Timah putih yang dipakai sebagai bahan untuk membuat Gamelan Cokrik adalah timah putih yang resmi di produksi di pulau Bangka dan bukan yang produksi di tambang-tambang liar. Hal ini penting karena dibutuhkan peralatan yang canggih untuk proses penyaringannya. Kalau menggunakan timah putih meski dari pulau Bangka tapi didapat dari tambang liar maka ada resiko kurang bersih. Kalau kurang bersih maka dibutuhkan proses penyaringan lagi di Cokrik. Selain memakan biaya lagi juga mengurangi bobot timah yang didapat. Bisa jadi timah dari tambah liar seberat 1 kilogram nanti setelah mengalami proses penyaringan menjadi tinggal hanya seberat 8 ons atau 7 ons.
Di daerah Solo ada distributor timah putih banyak. Timah putih dari pulau Bangka ini dijual dalam bentuk lempengan bentuk seperti blok yang beratnya bisa mencapai sekitar 25 sampai 27 kilogram. Saat ini timah putih yang ada adalah berupa timah cor yang bentuknya kecil-kecil seperti koin kecil-kecil yang hasilnya juga bagus ketika diolah menjadi Gamelan. Dulu banyak ada timah dengan berbagai merek seperti merek WJS, Gunung, Kobaldan Bangka. Harga timah putih ini meski fluktuatif namun biasanya ada dikisaran Rp. 550 per kilogramnya, demikian info dari pemilik Congkrik Gamelan.
Keyakinan dari pemilik Congkrik Gamelan itu ternyata adalah untuk pembuatan Gamelan mesti mengikuti tradisi yang ada selama ini. Ketika pembuatan Gamelan tidak dilakukan sesuai tradisi, menurut pengalaman pemilik Congkrik Gamelan, ternyata hasilnya kurang bagus. Selain itu produksi Gamelan ini juga tidak bisa dilakukan dalam bentuk pabrik melainkan harus handmade. Pembuatan Gamelan tidak dapat digantikan dengan teknologi. Pernah dicoba dibuat dengan memakai mesin namun ternyata bunyi yang dihasilkan oleh Gamelan buatan mesin tidak bagus bunyi dan larasnya.

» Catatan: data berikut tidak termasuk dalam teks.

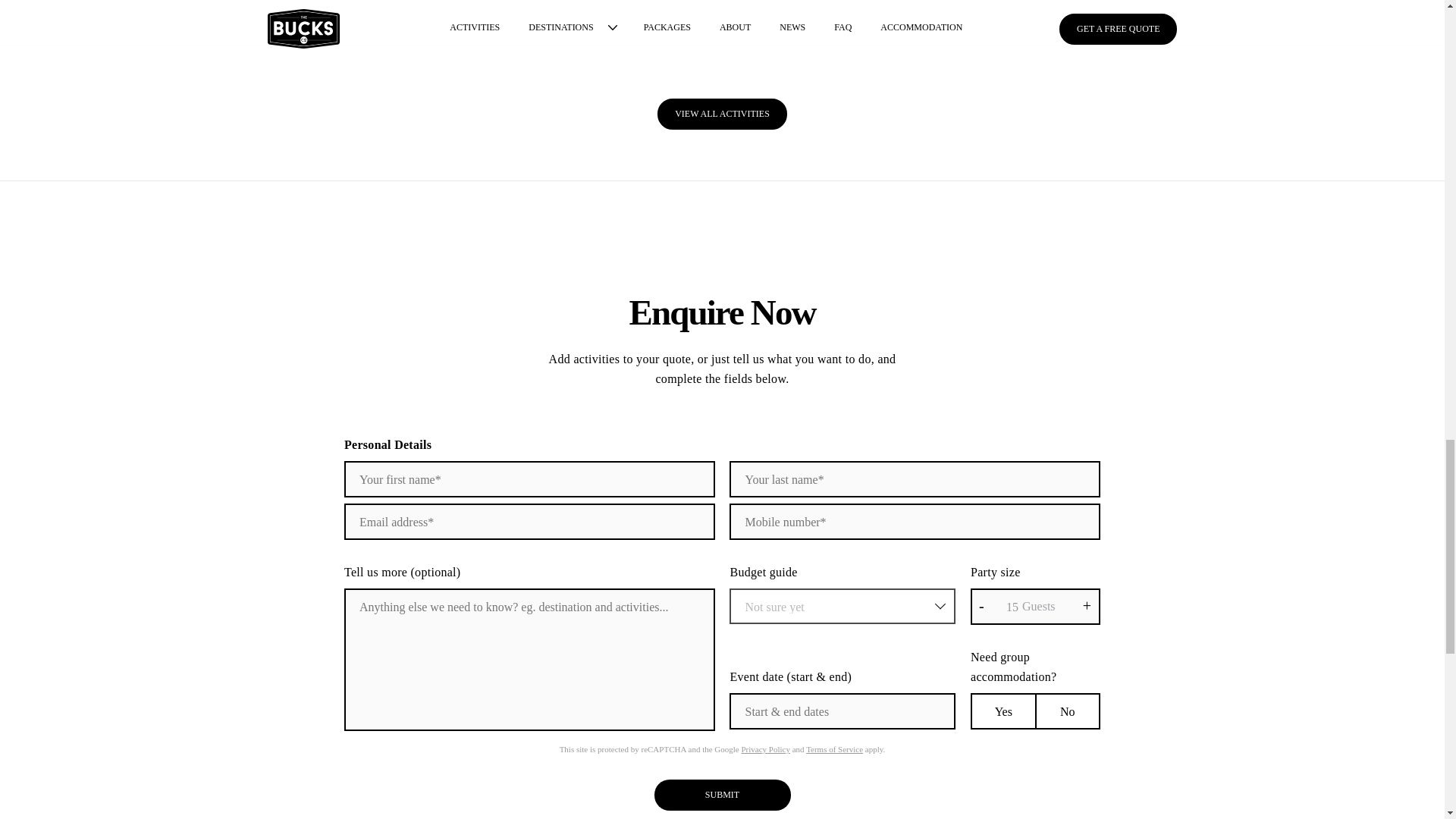
Qty (1035, 606)
15 (1035, 606)
- (981, 605)
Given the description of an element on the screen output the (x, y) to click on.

Congkrik Gamelan ini mulai berdiri pada tahun 1995. Pada tahun 1995 pemilik Congkrik Gamelan mulai merintis usaha pembuatan Gamelan dari kecil dan sedikit demi sedikit. Sang pemilik mulai mendapat jaringan konsumen sejak tahun 1997. Saat ada kerusuhan di Solo, pemilik Congkrik Gamelan bertemu dengan temannya yang bernama Peter. Peter ini tinggal di Inggris. Kemudian Peter membeli Gamelan untuk dibawa ke Inggris.